Akibat perbedaan pemahaman itu, kerap kali ada penangkapan salah sasaran atau penangkapan yang tidak mengedepankan asas praduga tak bersalah dan berpotensi melanggar HAM. Demikian dikatakan Komisioner Komnas HAM, Ridha Saleh, saat menerima pimpinan Majelis Mujahidin Indonesia, Abu Jibril, dan anggota Tim Pembela Muslim, di Kantor Komnas HAM, Jakarta, Rabu (26/5).
''Akan kita upayakan agar ada dialog, sehingga ada pandangan dari ulama, DPR, termasuk kepolisian. Karena memang belakangan dalam penangkapan dan pemberantasan teroris tidak memperhatikan aspek-aspek HAM,'' kata Ridha.
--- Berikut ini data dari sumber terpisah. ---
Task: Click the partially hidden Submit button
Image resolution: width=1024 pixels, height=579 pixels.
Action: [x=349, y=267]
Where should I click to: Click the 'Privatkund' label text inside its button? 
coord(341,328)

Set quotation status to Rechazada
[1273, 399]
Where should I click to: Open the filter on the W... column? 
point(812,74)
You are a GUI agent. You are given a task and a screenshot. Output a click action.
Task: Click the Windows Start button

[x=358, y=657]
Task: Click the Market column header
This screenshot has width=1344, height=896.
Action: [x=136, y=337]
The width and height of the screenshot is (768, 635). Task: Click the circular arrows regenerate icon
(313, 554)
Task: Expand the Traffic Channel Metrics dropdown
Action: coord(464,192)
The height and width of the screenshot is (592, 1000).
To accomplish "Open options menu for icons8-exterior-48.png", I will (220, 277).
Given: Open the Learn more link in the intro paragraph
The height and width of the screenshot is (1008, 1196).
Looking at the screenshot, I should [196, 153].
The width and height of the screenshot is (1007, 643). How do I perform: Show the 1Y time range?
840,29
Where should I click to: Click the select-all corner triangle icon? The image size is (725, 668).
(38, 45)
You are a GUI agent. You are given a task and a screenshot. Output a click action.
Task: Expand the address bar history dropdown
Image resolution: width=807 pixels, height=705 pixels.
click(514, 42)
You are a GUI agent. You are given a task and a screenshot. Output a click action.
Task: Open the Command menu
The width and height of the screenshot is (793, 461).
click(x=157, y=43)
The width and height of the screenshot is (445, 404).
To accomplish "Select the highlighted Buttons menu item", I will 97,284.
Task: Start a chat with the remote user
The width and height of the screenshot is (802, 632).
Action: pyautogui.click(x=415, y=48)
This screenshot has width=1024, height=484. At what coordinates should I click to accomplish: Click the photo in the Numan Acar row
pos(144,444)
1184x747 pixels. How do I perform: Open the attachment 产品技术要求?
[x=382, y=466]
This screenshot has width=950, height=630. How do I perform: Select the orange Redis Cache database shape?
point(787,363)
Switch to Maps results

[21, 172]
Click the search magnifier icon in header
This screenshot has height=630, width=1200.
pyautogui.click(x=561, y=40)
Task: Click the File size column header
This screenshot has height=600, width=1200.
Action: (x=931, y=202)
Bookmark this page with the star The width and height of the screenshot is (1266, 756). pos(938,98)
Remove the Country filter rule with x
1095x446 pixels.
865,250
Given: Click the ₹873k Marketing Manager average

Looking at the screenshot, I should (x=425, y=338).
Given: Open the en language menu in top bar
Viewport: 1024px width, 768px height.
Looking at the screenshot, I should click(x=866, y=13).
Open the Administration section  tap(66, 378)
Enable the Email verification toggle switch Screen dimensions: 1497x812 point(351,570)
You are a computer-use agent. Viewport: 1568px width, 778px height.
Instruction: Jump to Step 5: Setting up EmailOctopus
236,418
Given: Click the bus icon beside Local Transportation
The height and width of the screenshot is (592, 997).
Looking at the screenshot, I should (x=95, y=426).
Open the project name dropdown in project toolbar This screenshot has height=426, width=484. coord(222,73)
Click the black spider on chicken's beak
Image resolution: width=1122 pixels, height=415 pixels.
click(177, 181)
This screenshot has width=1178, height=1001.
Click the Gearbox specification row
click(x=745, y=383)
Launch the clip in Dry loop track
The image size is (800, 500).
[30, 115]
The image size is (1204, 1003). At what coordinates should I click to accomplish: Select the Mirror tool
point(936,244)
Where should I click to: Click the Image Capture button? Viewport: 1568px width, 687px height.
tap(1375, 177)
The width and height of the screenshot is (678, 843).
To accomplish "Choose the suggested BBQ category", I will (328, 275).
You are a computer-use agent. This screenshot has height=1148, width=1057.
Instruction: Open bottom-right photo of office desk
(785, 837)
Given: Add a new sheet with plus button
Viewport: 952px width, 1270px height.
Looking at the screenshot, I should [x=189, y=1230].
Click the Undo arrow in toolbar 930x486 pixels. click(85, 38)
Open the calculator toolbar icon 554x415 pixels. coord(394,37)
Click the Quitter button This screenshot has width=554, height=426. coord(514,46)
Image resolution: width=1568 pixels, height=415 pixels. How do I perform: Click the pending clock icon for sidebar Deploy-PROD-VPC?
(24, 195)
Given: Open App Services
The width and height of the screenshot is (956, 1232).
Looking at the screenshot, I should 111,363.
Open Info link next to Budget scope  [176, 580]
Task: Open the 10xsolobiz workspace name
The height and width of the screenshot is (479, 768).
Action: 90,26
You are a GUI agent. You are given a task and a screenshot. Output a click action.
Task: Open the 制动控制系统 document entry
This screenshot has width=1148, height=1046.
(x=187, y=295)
Komnas HAM sudah menyampaikan keberatan kepada Kapolri terkait HAM itu. Abu Jibril mendukung adanya pertemuan antara ulama dengan Polri dan DPR. ''Komnas HAM perlu mengagendakan atau mensponsori ulama-ulama untuk duduk bersama MPR, DPR, Polri, supaya membuat suatu ketetapan siapa mujahid, siapa teroris, dan apa jihad,'' katanya.